Hall divides her studio time between London and Italy, and this duality is at the core of these paintings. But more radically, the extraordinary pitch that has grown out of her time in Varanesi has brought a fragility to her paintings’ structure. Perhaps letting in more air, and bringing a kind of poignancy to the temperature of her paintings’ transient and mobile relationships.
Sharon Hall has an exhibition at Benjamin Rhodes Arts a show perfectly named, a show called Meeting Points, there’s this one gorgeous painting where she has everything just so right, that isn’t to pour scorn on the other pieces in this fine show, but that one painting just has ‘it’. You need to see, you can’t catch the freshness in the catalogue reproduction or in any of the photos on line, you can’t get the zest of those greens, those lines, those edges, those meeting points, a painting called Across, a painting that just feels so alive, so right – the painting is only 40x30cm and it not even on one of the main walls of the small gallery, there it is modesty hanging to the side while the others grab the spotlights but it is a painting so so right, so beautifully refreshing, so so right there and the thing is it isn’t that different to any of the other paintings in the show but it is just so so right. The whole show feel right. I mean normally, an exhibition of paintings of this nature wouldn’t really do much for me but a fine line has been crossed here, is it her intuition? Her sense of the right amount of colour in just the right place? The discipline of it? The indiscipline and the let’s try and see maybe? The finding out? The calm of it all? Each of these paintings work so well within the space of the canvas, something about the economy of it all, mostly something about intuition. Meeting Points is on until June 29th at Benjamin Rhodes Arts. [..]
Studio Visit
Hall has a strange relation to exactitude, as always. Her intuitive use of risk and knowledge, as well as her continuing contrary fight against visual logic, creates a sense of progression in terms of decisions made during the working process. Instead of producing an iconic image, however, Hall waits for accumulative effect, or effects, to work, just about. Such an approach to time, allows the irregular broken triangle to exist, with the artist still wondering if this might work. Working within the apparent confines of physical space, the artist, does break out at times, with the stretcher and recent watercolours, for instance, mimicking an extended cinema screen that curves away from us.

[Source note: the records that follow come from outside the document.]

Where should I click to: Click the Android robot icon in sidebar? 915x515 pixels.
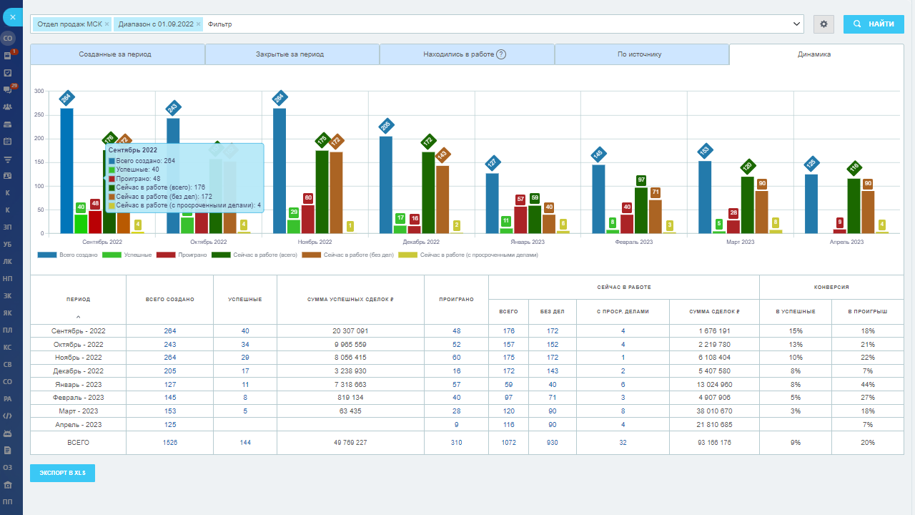point(8,433)
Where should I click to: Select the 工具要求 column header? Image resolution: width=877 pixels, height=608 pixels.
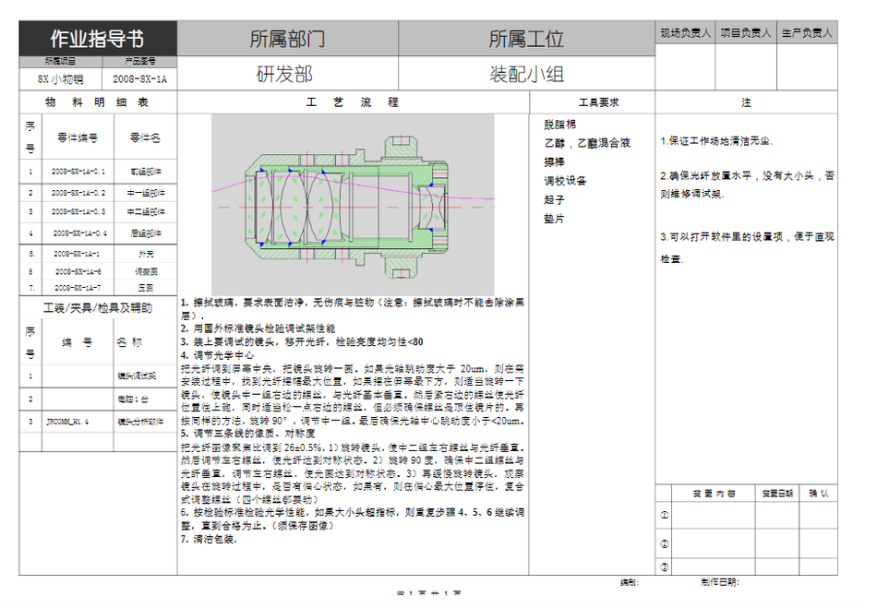pyautogui.click(x=598, y=102)
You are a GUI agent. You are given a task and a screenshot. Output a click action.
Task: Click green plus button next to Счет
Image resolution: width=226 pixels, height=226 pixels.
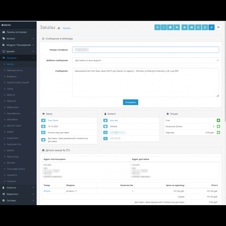tap(218, 120)
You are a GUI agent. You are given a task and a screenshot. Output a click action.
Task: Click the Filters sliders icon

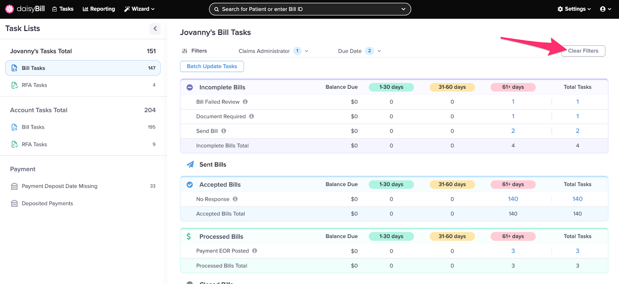(x=185, y=51)
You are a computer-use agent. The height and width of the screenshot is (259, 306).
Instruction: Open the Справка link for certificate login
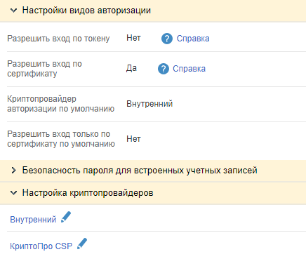point(189,69)
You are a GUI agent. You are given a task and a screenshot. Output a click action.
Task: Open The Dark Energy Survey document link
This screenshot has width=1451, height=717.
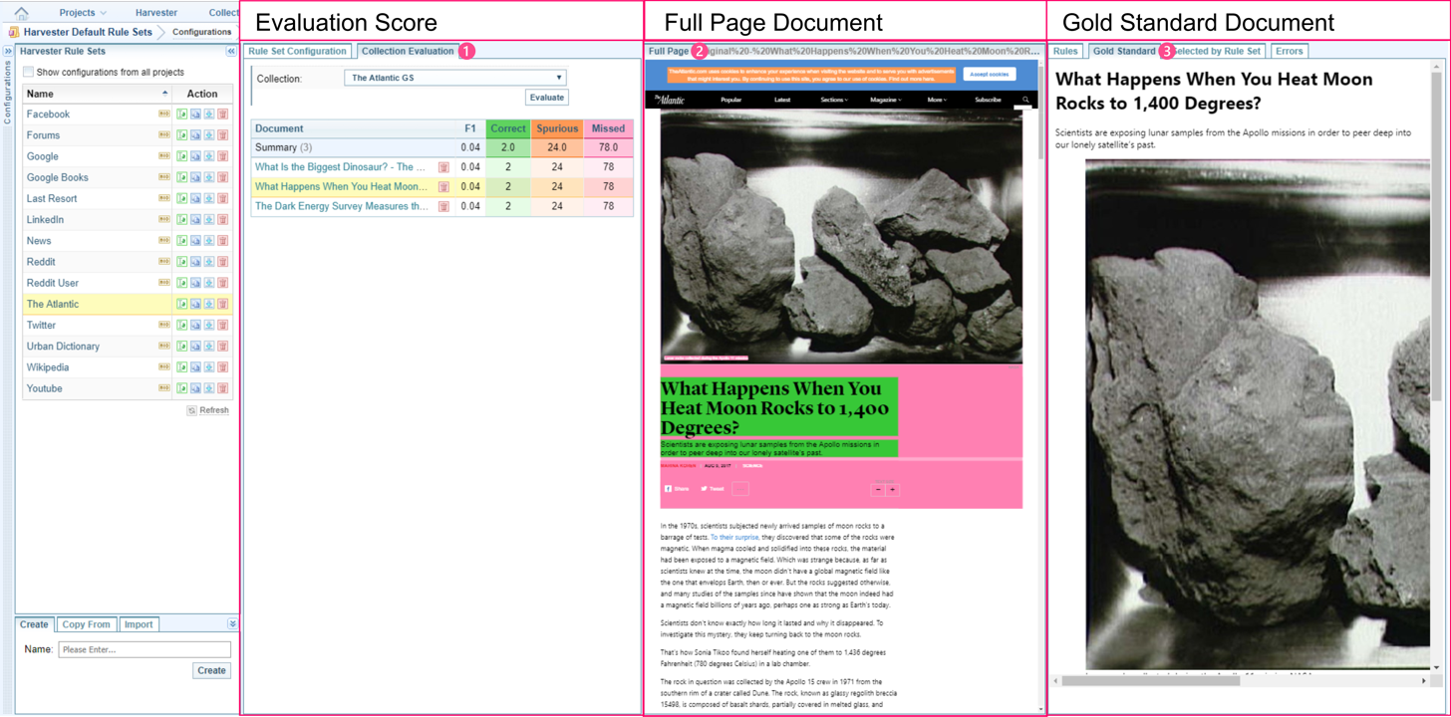click(341, 206)
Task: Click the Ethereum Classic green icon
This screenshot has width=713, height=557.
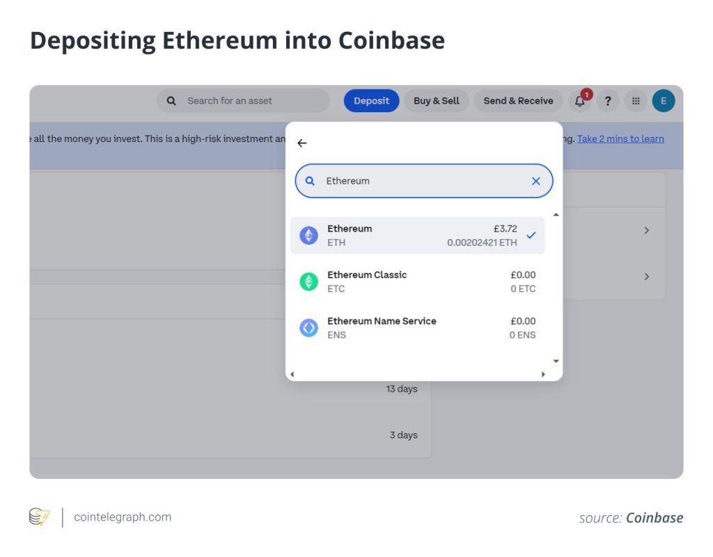Action: coord(308,281)
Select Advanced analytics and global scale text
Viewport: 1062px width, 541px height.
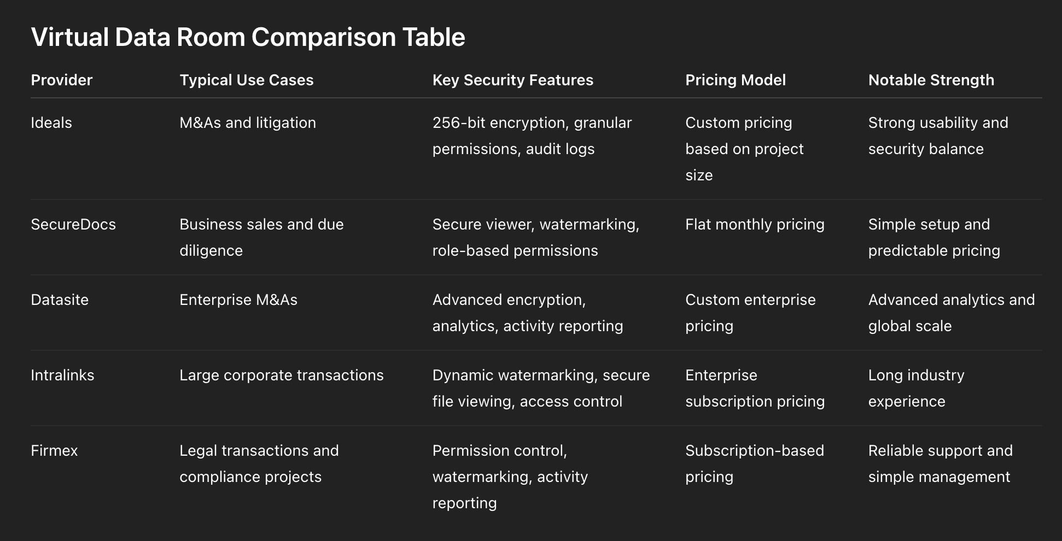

While there is something calming about the artist being openly present in the work the rationale of language soon breaks down, nonetheless. While a certain type of hard-edged painting will try to deny the fallible nature of hand or fact, even the masking tape here helps to act as supporter of process rather than hidden component of artifice. Hall indulges lightly in a build-up of intelligent, non-volumetric areas of soft, diffuse, sometimes powdery colour, that seem to go beneath or become part of the surface. At times the paint appears to be no more than a delicately expanded stain or filter. Moving through, however, apparently questioning the situation, Hall renders another area strangely opaque. The undeliberate surface of the green triangle, for instance, which sits awkwardly in front, with the ‘used’ or ‘found’ colour absorbed in the surface next door, forces the eye to adjust to differing circumstances. Hovering or sitting on top, the opaque section almost mimics the faux nature of the whole endeavour. Hall remains somewhat anti expressive in her use of paint. She has, for decades, been making independent work which deals openly with received ideas of language, reproduction, and the huge gamut of expectation and association that comes with visual language.
Each and any real image lies in the role that is more tantalisingly fact than illusion, starting with a number of decisions made ‘as I go along’, Hall utilises an open-ended pull of precarity. A matter of finding where things might seem to surprise or confuse, in each imbedded, complete painting seems to render the familiar unfamiliar, or the other way round. While Hall’s apparently contrary notions might suggest a campaign of extensive wrong-footing, this is not the point. Pink and yellow, so deep but filling the space, start to represent a state where colour is nothing other than what it is. Suggestive of a place that exists in much earlier painting, the work creates a strong sense of actual existence. Odd things do happen, and things are able to remain still, in a fixed state, perhaps.
Charged Presence
The first thing to say about Sharon Hall’s paintings is to note how they operate in a sympathetic space. Large paintings tend to radiate outwards and dominate their surroundings. Small paintings, as most of Sharon Hall’s are - provided that they are sympathetically hung and given enough wall space - more often than not bring that space into play and activate it in what can feel like a low-key, visual gravitational field. This general effect is reinforced in many of the recent paintings by the fact that they are structured – with surfaces divided by clear vertical, horizontal and diagonal divisions – around the basic fact of the rectangularity of the canvas, which in turn relates to the much larger rectangle of the wall on which they are hung. To walk into a space in which these paintings are shown is to sense the charge of their presence. They may be discrete and self-contained, but when exhibited these works operate in a space which extends outside themselves.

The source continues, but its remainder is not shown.